[Extracted data entries]
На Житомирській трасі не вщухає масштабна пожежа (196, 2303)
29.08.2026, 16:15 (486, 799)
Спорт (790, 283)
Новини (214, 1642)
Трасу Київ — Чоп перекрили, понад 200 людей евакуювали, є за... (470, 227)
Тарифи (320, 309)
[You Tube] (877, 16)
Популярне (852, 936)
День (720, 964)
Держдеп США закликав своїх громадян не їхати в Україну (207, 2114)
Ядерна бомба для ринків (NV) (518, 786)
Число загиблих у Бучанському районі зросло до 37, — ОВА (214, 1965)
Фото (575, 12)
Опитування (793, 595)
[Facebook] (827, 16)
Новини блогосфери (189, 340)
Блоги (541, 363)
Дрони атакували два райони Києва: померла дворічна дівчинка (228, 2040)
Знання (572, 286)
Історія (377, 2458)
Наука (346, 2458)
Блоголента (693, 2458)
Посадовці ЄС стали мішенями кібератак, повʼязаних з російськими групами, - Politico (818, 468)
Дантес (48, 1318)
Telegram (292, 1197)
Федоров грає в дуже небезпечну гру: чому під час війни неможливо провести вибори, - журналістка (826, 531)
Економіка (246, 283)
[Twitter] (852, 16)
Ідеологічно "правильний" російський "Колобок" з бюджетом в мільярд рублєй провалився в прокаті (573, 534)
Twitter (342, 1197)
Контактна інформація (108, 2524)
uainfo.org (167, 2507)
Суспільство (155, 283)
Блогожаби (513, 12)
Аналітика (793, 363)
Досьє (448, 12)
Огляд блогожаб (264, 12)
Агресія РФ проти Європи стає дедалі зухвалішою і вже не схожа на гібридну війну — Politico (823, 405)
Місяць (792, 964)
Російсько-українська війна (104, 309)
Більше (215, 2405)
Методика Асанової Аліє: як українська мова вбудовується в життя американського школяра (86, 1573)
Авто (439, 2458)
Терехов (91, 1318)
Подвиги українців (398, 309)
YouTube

• _YOUR ASSIGNMENT_:
The records are to be repeated in full, exactly as they stand.

• _RESPONSE TO THE EXERCISE_:
На Житомирській трасі не вщухає масштабна пожежа (196, 2303)
29.08.2026, 16:15 (486, 799)
Спорт (790, 283)
Новини (214, 1642)
Трасу Київ — Чоп перекрили, понад 200 людей евакуювали, є за... (470, 227)
Тарифи (320, 309)
[You Tube] (877, 16)
Популярне (852, 936)
День (720, 964)
Держдеп США закликав своїх громадян не їхати в Україну (207, 2114)
Ядерна бомба для ринків (NV) (518, 786)
Число загиблих у Бучанському районі зросло до 37, — ОВА (214, 1965)
Фото (575, 12)
Опитування (793, 595)
[Facebook] (827, 16)
Новини блогосфери (189, 340)
Блоги (541, 363)
Дрони атакували два райони Києва: померла дворічна дівчинка (228, 2040)
Знання (572, 286)
Історія (377, 2458)
Наука (346, 2458)
Блоголента (693, 2458)
Посадовці ЄС стали мішенями кібератак, повʼязаних з російськими групами, - Politico (818, 468)
Дантес (48, 1318)
Telegram (292, 1197)
Федоров грає в дуже небезпечну гру: чому під час війни неможливо провести вибори, - журналістка (826, 531)
Економіка (246, 283)
[Twitter] (852, 16)
Ідеологічно "правильний" російський "Колобок" з бюджетом в мільярд рублєй провалився в прокаті (573, 534)
Twitter (342, 1197)
Контактна інформація (108, 2524)
uainfo.org (167, 2507)
Суспільство (155, 283)
Блогожаби (513, 12)
Аналітика (793, 363)
Досьє (448, 12)
Огляд блогожаб (264, 12)
Агресія РФ проти Європи стає дедалі зухвалішою і вже не схожа на гібридну війну — Politico (823, 405)
Місяць (792, 964)
Російсько-українська війна (104, 309)
Більше (215, 2405)
Методика Асанової Аліє: як українська мова вбудовується в життя американського школяра (86, 1573)
Авто (439, 2458)
Терехов (91, 1318)
Подвиги українців (398, 309)
YouTube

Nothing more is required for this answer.